Task details - If a line in the material below has the string "computer", copy it out.
=== Section Start ===
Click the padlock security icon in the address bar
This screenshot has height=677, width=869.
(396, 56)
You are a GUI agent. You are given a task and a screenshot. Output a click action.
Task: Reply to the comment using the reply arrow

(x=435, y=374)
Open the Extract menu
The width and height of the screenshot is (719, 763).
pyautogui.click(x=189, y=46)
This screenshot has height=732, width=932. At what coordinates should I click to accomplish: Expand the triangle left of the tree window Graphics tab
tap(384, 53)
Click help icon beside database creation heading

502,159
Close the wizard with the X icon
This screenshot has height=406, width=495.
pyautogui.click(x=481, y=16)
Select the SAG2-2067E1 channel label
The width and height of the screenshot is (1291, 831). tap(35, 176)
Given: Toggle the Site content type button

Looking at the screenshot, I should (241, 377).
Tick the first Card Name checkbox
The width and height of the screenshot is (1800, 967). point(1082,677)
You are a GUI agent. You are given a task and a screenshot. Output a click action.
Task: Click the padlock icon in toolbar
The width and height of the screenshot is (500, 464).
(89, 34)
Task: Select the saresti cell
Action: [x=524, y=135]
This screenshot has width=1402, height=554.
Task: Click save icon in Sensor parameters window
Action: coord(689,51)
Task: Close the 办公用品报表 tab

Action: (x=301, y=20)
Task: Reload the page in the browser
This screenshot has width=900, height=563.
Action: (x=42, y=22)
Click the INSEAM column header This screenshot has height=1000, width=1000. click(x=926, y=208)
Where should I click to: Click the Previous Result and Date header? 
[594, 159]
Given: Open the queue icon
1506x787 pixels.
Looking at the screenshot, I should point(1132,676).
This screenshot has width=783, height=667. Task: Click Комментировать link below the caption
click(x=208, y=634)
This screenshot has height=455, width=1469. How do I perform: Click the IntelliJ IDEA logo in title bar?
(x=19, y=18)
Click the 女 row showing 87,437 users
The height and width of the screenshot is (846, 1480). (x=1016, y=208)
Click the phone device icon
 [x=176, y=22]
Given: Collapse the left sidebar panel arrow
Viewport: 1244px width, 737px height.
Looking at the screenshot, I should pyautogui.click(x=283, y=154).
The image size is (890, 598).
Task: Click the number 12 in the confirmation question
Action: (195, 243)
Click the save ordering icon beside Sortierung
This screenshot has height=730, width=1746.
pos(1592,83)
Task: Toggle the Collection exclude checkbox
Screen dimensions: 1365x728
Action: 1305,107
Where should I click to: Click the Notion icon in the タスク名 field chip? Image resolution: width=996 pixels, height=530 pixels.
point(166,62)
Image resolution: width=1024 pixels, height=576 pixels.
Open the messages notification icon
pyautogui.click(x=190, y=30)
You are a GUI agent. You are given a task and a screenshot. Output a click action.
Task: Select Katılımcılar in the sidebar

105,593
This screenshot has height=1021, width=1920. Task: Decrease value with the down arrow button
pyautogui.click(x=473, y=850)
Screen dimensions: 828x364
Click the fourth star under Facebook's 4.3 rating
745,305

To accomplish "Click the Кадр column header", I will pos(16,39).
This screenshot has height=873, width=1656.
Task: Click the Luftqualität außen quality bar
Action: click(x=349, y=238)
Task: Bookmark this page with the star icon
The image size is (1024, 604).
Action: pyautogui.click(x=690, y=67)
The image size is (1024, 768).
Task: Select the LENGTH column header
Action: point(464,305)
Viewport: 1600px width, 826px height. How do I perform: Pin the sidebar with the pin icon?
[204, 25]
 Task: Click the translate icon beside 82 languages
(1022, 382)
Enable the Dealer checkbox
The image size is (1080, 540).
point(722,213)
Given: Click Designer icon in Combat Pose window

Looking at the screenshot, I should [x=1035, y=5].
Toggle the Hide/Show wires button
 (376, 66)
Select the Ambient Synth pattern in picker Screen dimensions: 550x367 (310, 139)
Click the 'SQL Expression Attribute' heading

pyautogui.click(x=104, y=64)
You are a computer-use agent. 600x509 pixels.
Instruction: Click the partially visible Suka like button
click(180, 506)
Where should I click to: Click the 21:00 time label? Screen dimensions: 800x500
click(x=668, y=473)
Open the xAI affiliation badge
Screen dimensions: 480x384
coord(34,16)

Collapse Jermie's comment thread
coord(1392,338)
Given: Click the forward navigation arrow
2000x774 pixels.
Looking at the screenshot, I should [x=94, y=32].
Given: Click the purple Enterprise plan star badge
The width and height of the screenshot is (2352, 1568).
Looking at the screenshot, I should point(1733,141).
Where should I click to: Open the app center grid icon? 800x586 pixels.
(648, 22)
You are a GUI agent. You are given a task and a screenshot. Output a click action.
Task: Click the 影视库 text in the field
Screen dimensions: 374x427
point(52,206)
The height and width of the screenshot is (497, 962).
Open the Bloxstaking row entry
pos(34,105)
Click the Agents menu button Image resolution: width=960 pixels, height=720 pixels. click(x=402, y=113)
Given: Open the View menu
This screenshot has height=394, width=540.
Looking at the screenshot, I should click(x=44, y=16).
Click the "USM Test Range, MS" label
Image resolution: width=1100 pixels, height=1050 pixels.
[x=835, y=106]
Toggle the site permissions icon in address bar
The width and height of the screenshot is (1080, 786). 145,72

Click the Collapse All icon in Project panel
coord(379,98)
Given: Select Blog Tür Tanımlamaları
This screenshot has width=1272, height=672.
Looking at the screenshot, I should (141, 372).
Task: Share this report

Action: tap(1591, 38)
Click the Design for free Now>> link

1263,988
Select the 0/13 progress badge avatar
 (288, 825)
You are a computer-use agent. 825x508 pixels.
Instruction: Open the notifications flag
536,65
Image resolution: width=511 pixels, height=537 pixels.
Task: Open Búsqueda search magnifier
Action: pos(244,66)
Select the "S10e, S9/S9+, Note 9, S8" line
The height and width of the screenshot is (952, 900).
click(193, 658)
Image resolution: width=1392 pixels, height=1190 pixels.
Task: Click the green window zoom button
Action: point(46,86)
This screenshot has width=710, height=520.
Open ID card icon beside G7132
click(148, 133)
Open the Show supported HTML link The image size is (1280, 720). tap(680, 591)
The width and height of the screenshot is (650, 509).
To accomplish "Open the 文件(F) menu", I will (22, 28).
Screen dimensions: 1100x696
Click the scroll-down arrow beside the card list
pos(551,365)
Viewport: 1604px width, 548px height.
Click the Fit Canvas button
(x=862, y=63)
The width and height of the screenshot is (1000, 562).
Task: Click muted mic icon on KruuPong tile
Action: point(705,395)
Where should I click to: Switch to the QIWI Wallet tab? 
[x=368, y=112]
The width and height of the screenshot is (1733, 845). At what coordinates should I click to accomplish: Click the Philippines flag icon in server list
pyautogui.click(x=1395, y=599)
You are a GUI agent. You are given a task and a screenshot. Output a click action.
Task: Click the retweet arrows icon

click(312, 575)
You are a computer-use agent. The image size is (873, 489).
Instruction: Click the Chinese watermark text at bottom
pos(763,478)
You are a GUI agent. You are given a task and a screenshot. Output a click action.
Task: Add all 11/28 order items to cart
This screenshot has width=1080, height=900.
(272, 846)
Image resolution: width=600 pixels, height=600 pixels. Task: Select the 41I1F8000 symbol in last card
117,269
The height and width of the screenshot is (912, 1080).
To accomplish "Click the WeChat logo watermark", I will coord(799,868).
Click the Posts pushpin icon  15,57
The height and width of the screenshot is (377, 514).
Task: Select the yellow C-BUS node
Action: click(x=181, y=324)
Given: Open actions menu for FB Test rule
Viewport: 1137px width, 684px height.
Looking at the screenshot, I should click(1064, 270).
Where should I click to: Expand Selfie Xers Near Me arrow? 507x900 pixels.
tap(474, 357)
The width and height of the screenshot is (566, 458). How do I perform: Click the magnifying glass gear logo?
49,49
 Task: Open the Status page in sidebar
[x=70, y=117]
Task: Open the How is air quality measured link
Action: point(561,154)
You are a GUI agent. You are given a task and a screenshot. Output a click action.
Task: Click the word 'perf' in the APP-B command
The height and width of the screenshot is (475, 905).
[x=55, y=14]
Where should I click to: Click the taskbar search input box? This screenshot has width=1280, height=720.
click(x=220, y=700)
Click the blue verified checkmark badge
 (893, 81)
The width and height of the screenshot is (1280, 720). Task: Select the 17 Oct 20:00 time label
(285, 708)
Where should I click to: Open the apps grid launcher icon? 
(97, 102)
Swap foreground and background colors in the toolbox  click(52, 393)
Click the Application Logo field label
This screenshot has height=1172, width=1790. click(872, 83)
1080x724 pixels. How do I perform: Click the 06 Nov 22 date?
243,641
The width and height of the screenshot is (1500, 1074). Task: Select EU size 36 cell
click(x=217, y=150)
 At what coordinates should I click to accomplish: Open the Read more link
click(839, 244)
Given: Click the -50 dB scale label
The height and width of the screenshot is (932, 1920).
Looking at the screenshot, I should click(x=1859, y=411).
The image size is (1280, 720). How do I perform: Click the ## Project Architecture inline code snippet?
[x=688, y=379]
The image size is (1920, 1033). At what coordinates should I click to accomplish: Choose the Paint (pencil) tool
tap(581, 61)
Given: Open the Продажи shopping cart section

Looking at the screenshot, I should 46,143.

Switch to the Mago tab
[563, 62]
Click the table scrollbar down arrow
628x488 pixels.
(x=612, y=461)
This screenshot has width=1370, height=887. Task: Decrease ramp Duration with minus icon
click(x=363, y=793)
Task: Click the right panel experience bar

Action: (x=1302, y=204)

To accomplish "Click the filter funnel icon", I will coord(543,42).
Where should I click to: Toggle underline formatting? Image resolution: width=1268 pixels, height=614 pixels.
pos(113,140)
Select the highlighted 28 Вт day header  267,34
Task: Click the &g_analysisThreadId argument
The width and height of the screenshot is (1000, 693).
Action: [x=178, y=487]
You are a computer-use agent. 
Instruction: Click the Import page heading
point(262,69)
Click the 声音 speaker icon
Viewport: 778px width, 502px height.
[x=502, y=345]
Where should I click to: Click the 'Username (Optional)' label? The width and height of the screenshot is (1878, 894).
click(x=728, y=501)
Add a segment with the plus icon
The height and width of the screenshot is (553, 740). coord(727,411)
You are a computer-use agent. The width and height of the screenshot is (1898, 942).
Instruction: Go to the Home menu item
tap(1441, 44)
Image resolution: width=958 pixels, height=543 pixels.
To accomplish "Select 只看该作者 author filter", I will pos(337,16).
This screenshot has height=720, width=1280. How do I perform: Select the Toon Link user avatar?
=== Section End ===
Result of the task -
You are a computer-use agent. 600x509 pixels.
You are a computer-use agent. 825x508 pixels.
You are a computer-use agent. The image size is (873, 489).
You are a computer-use agent. 
You are a computer-use agent. The width and height of the screenshot is (1898, 942).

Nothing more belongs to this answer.